Aix comes over to me today as a bit of a let-down on account of its horribly encroaching urban sprawl, which has totally swamped the old town, turning it into a walkabout zone for thousands of people whose sole interest seems to be clothing shops. A huge surge in local population is behind this, but also, I supect, some poor local political management. Of course the old buildings are still there and have their charm. The light has not changed. But it is now surrounded by motorways and thousands of nasty suburban "villas", even nastier "commercial zones" and all the visual crap that goes with this. But let's not get bogged-down in stupid nosatlgia however because there is at least one very good thing about comtemporary Aix-en-Provence: the Granet museum (musée Granet).
This, believe it or not, I remember as harbouring a dingy and dark little collection up a dingy and dark little back street. After what must have been considerable work the Musée Granet is now a delightful, airy place, with not too many people in it (and least on the day I went there, which was a Saturday in February) and a fantastic collection of work to admire. For the next 15 years it will be harbouring the Planque collection from Switzerland, whose range of impressionist and post-impressionist work includes paintings by Picasso, Klee, de Staël, Bissière, Dubuffet, Braque, Dufy and many others.

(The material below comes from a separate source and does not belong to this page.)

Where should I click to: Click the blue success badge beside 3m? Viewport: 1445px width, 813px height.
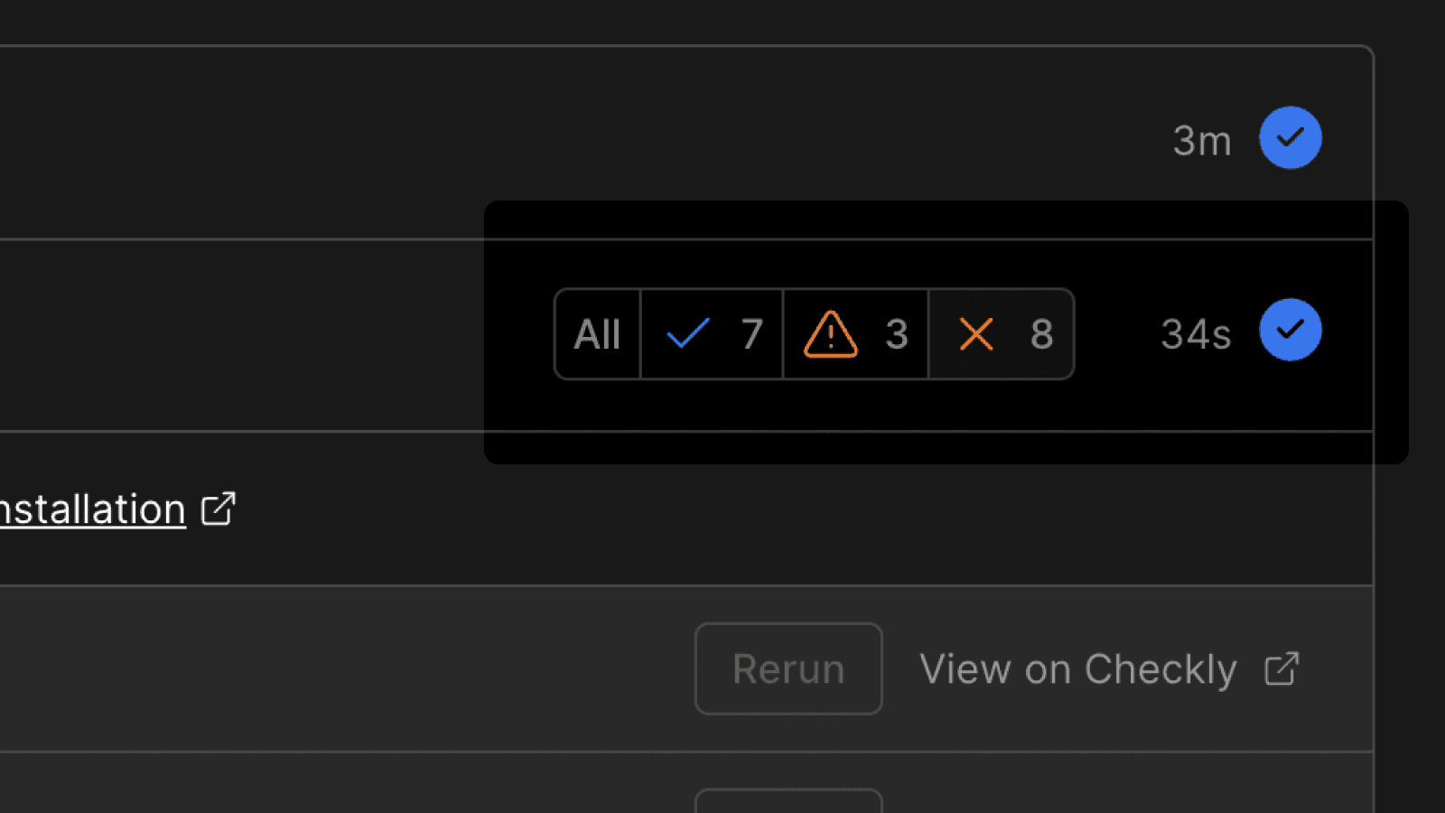pyautogui.click(x=1291, y=137)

It also has a few Cézannes (Aix was his home town) although many of these are often away on loan to various places around the world, and a very good set of work loaned by the French National collections, many of them from a donation made by the Meyer family. These include a wonderful series of both sculptures and paintings by Giacometti.

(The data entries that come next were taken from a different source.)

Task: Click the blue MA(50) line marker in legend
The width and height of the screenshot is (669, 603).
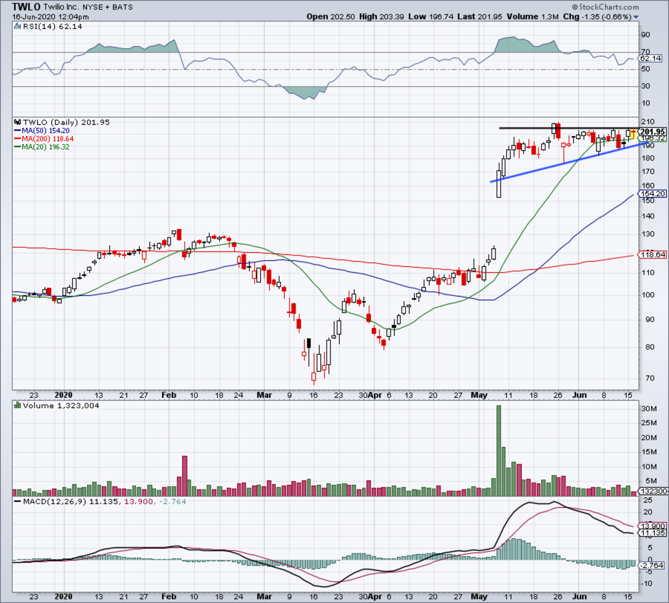Action: 17,131
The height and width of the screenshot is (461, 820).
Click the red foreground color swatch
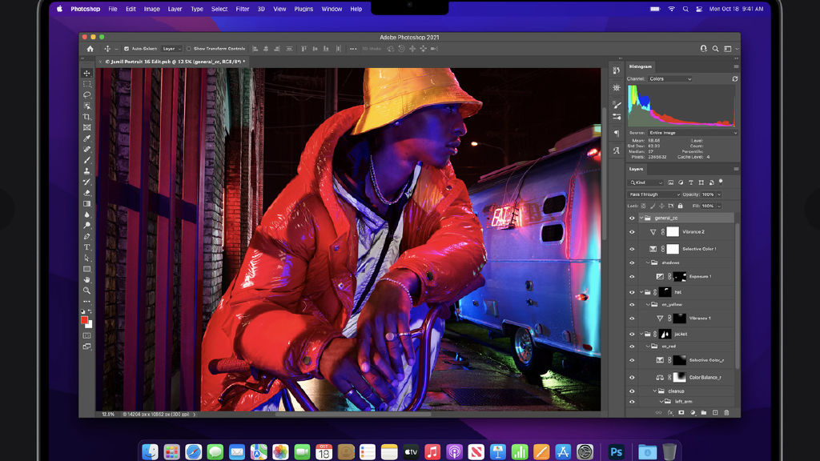coord(84,320)
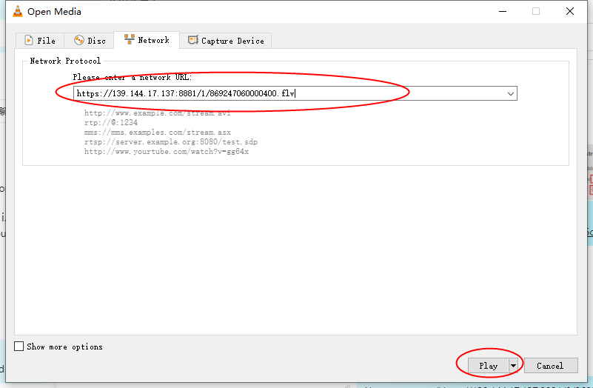Click the example YouTube URL hint text
Viewport: 593px width, 388px height.
pyautogui.click(x=166, y=152)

a Cézanne that you may or may not see at Granet
François-Marius Granet, who gave his name to the museum, was a local 18/19th century painter of modest but honest talent, as this landscape below shows.
He was, as many, portrayed by Ingres, which I guess shows that he had some fame in his day (see below). He certaonly manged to acquire a large house in the 18th century part of Aix.

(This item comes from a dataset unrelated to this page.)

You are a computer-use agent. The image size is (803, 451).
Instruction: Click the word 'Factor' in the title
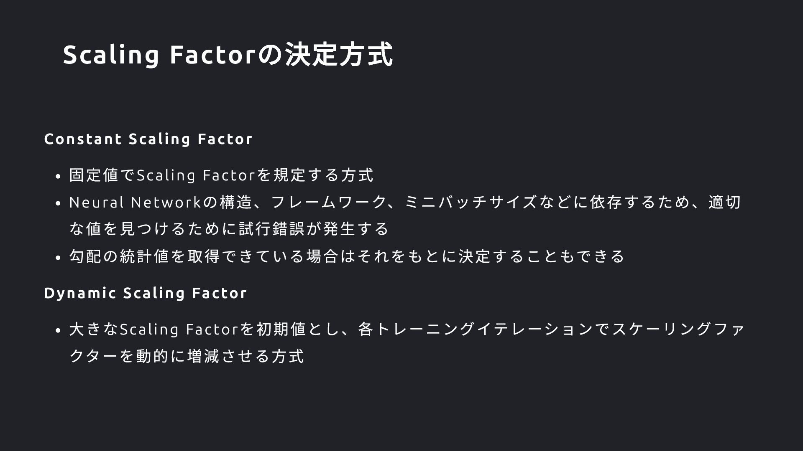213,54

Another work by Ingres is the one below, of Jupiter and Thetis, in which I find that Thetis looks like she is made of marshmallow and Jupiter is, well, very jupitorial (just tickle my beard).
If you think that you might just not go out of your way to see a couple of paintings by Ingres, rest assured, there is much more, including a wonderful small self-portrait by Rembrandt from about 1659 (see below) and other interesting stuff including some rather strange pictures of goats by another local painter called Loubet.
The Planque collection alone makes a visit to Aix worthwhile, but there are things in the Musée Granet for all tastes. I left the scupture and archaeological section for another time, and found the temporary exhibition by an illustrator named Philippe Favier uninterestingly obsessional. 2 hours is about all I can usually take in any museum, and these were well filled here.